*What you need to do*: Quote exactly the lines spanning from the top of the data below to the line that contains "You are a computer-use agent. Screen", including both.

START Study material

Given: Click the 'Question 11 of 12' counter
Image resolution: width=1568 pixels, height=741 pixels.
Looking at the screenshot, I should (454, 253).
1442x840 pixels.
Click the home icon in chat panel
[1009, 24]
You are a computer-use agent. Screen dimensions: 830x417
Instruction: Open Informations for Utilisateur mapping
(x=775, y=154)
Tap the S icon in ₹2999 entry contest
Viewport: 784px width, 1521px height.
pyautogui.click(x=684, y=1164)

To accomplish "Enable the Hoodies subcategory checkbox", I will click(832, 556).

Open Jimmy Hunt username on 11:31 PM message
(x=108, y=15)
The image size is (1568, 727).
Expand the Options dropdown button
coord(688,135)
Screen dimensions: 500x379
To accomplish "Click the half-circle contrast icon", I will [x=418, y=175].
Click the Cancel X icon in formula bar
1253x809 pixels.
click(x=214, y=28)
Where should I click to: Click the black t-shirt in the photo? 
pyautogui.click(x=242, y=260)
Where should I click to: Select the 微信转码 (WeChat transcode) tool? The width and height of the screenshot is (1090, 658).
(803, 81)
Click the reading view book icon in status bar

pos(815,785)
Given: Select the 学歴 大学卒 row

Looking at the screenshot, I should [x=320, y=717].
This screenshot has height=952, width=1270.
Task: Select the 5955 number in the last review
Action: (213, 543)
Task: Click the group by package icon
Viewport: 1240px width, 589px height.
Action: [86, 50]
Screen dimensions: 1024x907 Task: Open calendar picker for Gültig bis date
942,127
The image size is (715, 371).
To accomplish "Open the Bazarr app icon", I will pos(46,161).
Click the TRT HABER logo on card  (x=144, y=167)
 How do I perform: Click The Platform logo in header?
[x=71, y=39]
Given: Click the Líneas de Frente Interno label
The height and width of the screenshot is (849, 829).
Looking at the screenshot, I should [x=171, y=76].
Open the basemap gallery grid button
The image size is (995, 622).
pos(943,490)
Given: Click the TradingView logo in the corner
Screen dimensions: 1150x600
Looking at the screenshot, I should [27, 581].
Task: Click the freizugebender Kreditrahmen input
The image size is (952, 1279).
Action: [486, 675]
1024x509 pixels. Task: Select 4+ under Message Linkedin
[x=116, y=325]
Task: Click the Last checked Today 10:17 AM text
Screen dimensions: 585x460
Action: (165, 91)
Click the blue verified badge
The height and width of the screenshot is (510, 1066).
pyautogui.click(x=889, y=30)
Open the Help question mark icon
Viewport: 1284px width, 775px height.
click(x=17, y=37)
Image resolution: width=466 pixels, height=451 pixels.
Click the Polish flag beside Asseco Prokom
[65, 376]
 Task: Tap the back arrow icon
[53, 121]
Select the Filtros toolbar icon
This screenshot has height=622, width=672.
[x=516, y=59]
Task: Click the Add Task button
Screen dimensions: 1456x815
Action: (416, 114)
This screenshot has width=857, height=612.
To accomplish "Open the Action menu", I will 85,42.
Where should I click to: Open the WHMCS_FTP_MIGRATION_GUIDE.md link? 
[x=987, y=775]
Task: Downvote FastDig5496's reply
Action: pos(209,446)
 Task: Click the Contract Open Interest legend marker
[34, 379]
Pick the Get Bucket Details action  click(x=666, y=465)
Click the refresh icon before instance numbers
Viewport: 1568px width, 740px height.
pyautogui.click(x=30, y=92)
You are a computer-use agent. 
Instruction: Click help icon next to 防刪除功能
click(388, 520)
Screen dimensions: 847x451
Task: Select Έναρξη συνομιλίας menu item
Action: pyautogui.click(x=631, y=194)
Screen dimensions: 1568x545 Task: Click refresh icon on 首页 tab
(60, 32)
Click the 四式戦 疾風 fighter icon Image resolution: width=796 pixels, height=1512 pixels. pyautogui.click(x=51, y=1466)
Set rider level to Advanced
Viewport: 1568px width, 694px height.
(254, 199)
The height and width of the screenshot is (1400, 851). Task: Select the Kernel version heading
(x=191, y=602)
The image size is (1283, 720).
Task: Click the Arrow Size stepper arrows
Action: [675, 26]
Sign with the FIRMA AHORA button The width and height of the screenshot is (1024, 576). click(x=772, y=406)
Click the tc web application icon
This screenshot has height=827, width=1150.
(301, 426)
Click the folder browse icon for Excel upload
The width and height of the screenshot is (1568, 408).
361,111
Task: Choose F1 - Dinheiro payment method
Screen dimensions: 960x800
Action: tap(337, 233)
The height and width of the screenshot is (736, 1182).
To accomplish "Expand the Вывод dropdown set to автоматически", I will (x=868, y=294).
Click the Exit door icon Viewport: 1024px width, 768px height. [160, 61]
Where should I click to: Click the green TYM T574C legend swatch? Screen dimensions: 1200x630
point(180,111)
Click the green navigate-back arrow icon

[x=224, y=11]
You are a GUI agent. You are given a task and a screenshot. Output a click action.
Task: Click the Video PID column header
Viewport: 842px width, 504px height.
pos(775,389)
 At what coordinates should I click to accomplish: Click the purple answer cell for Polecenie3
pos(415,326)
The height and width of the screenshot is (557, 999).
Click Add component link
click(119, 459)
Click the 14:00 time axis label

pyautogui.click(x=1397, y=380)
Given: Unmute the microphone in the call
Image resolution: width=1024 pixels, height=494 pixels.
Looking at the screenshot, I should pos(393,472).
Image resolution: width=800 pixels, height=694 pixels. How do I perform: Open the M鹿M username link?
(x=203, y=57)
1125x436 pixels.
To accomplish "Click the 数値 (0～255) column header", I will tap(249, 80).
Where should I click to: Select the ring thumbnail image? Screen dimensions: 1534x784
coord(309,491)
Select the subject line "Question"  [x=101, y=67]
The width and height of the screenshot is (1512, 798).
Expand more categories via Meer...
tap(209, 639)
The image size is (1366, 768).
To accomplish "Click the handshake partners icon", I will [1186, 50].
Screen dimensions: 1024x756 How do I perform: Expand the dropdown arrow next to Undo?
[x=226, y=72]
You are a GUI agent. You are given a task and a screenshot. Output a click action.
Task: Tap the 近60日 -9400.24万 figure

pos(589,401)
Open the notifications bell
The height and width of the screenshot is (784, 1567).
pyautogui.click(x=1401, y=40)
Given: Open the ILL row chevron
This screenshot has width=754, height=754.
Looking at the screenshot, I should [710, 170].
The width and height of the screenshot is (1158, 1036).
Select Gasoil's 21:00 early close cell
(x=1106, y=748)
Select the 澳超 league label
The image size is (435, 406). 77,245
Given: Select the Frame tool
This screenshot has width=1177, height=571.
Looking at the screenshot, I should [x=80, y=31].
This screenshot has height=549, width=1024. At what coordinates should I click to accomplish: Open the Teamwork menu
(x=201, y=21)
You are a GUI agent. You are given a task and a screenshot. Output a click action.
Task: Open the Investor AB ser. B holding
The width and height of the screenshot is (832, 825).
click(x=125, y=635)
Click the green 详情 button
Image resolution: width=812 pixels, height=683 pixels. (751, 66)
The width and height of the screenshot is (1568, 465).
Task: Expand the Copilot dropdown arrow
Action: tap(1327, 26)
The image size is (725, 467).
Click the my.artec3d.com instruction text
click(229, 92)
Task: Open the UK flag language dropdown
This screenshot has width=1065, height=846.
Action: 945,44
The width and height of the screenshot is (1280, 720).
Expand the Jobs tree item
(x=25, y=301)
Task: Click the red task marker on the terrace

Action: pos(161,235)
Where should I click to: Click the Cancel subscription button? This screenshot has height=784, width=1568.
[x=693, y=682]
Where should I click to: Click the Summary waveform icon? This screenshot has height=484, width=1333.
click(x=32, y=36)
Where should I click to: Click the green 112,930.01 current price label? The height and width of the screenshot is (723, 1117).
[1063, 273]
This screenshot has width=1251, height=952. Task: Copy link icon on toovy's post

END Study material

*Output for this exercise*:
Given: Click the 'Question 11 of 12' counter
Image resolution: width=1568 pixels, height=741 pixels.
Looking at the screenshot, I should (454, 253).
1442x840 pixels.
Click the home icon in chat panel
[1009, 24]
You are a computer-use agent. Screen dimensions: 830x417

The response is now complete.